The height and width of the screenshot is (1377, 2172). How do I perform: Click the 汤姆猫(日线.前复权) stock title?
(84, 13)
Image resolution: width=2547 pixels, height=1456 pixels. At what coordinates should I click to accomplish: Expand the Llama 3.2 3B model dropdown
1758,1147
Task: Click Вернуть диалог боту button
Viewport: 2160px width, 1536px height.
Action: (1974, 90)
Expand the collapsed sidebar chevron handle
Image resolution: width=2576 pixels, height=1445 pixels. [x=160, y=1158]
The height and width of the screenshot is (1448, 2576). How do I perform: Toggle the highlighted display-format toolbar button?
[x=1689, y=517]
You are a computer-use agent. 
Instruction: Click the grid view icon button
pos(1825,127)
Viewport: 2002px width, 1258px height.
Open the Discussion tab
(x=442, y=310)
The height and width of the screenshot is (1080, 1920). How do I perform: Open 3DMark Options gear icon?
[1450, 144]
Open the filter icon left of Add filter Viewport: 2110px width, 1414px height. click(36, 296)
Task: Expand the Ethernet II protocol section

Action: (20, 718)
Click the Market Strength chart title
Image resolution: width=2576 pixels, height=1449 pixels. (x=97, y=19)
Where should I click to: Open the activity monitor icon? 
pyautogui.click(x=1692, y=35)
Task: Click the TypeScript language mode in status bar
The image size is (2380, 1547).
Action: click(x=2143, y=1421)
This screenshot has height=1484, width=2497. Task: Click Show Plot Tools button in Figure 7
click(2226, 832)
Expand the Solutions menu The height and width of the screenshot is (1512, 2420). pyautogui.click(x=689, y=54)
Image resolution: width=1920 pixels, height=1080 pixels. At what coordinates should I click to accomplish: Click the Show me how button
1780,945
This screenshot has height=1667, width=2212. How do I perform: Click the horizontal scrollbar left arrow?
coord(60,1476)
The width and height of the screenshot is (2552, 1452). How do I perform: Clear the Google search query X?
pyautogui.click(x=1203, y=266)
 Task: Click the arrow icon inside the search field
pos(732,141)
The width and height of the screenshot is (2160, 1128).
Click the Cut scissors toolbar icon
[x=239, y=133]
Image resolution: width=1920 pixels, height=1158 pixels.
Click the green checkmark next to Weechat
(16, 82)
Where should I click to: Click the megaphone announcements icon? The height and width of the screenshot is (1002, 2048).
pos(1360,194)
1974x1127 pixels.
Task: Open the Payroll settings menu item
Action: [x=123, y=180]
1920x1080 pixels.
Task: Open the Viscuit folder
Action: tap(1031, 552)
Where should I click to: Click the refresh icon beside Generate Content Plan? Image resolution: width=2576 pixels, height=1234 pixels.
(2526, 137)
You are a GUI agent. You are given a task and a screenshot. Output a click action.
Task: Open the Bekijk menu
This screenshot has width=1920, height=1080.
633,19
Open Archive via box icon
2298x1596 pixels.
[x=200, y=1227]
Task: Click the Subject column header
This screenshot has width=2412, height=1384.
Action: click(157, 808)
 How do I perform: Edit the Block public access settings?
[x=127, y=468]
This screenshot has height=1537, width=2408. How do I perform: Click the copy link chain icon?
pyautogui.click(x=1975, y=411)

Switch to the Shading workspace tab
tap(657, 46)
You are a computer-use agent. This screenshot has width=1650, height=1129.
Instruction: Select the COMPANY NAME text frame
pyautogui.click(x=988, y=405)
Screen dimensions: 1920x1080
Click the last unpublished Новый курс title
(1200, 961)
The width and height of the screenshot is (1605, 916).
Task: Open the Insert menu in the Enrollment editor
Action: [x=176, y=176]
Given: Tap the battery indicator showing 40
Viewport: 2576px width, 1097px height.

============

WHAT THE EXERCISE ASKS: Go through the entries and return each line where the word "computer" appears.

SOLUTION FOR THIS PROBLEM:
You are a computer-use agent. 
You are a computer-use agent. This screenshot has width=1650, height=1129.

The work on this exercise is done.